What the future is to bring forth for Ireland is doubtless quite problematical; but there is no gainsaying that the hour is ripe for any action which it may seem advisable to take. It is difficult to believe that even the fieriest of the patrons of Ireland can fail to perceive England’s present willingness to make what perhaps she thinks is a sacrifice, but which in any event is intended as an atonement for the past, and an eager desire for the prosperity of the country at her doors. There are many respects in which Ireland is eminently fitted by nature for prosperity. There is hardly to be found anywhere in the world such natural facilities for the development of a great mercantile marine as exist on the eastern coast from Londonderry and Antrim to Waterford and Cork, and Belfast to-day contains one of the world’s greatest and most able ship-builders. There is, it is said, no part of the country which stands at a greater distance from a waterway to the sea than four and twenty miles. The country has immense stores of iron, still unutilized, mainly because of the scarcity of native coal; but some day, in this epoch of cheap and rapid transportation, they will yield a rich harvest. There was once a considerable industry carried on in the copper-mines of counties Waterford, Wicklow, and Cork, but of late it has greatly declined. So it is with the sulphur-mines of Wicklow, which at one time yielded nearly a hundred thousand tons per annum. The bogs, which cover one-seventh part of the surface of the whole island, have never yet been turned to such economic uses as most certainly await them — the production of a really well-cured compressed peat fuel. There are vast deposits of lignite, already proved to be of great depth, but which can be worked on a large scale only at a greater expenditure of capital than has yet been applied. In point of fact, Ireland is potentially a rich country, but her mineral deposits have been practically neglected. It will be a happy day for England when she finds, as she yet may, a prosperous and contented Ireland at her doors.

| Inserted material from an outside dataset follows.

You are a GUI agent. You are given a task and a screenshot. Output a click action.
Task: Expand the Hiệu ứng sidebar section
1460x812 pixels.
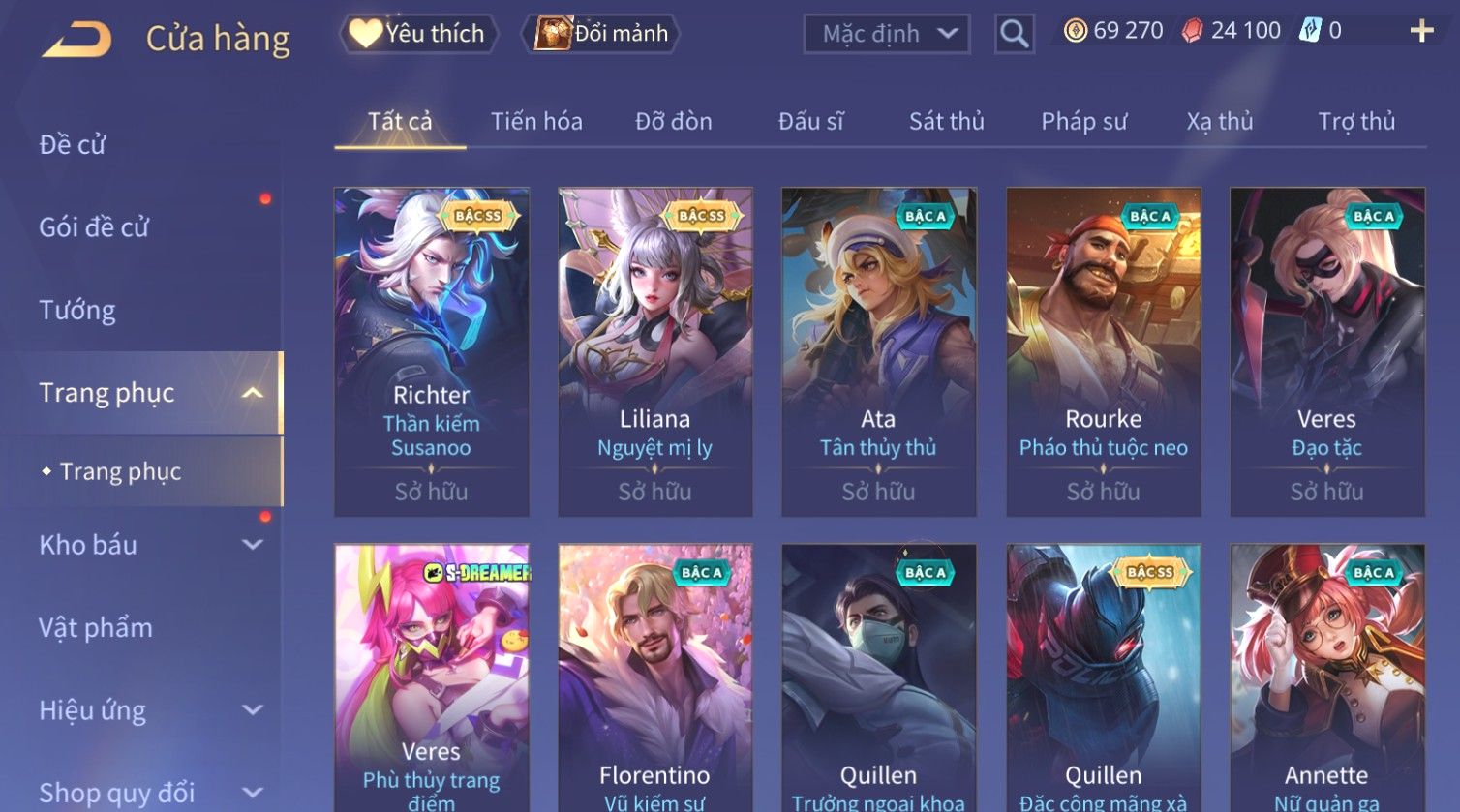tap(253, 710)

 A prosperous Ireland means, ultimately, a healing of whatever sore remains open; and may, perhaps, mean the removal of the last bar against the real federation of the English nation. The recent visit of Britain’s king and queen may be taken as a good omen, and its effects may turn out to have been far-reaching. At its least, it stimulates good-will on either side, and does its own quota of work in the inspiration of a hopeful spirit in a natively buoyant people, who have long chafed at neglect. At its best, it may hope to make one of the loveliest countries in the world a place of popular resort, with the inevitable result that its advantages will become more widely known and better exploited than they have hitherto been.

It has long been the opinion of many Irishmen, and of many British well-wishers of Ireland, that the permanent establishment of a royal court would be of much service to the country. It is claimed that this idea is not dictated by any spirit of “flunkeyism,” but rests on a sound business basis, which, after all, if a sordid view, is an essentially practical one. Such a court would promote trade, and trade would feed industries that are now starving; and, while it would carry these material blessings in its train, it would have its proper sentimental value also, and would do its share, and no small share, either, in the final reconciliation of two countries which have long, to their common disadvantage, been divided.

Any one who reads has heard considerable of “the unfinished chapter” of the nineteenth century of Ireland; how Ireland “oft doomed to death, is fated not to die;” and of “the Exodus.” Yet, after all, these affairs of apparent moment have really very little import to-day. Ireland is by no means dead, nor ever will be, as things point now.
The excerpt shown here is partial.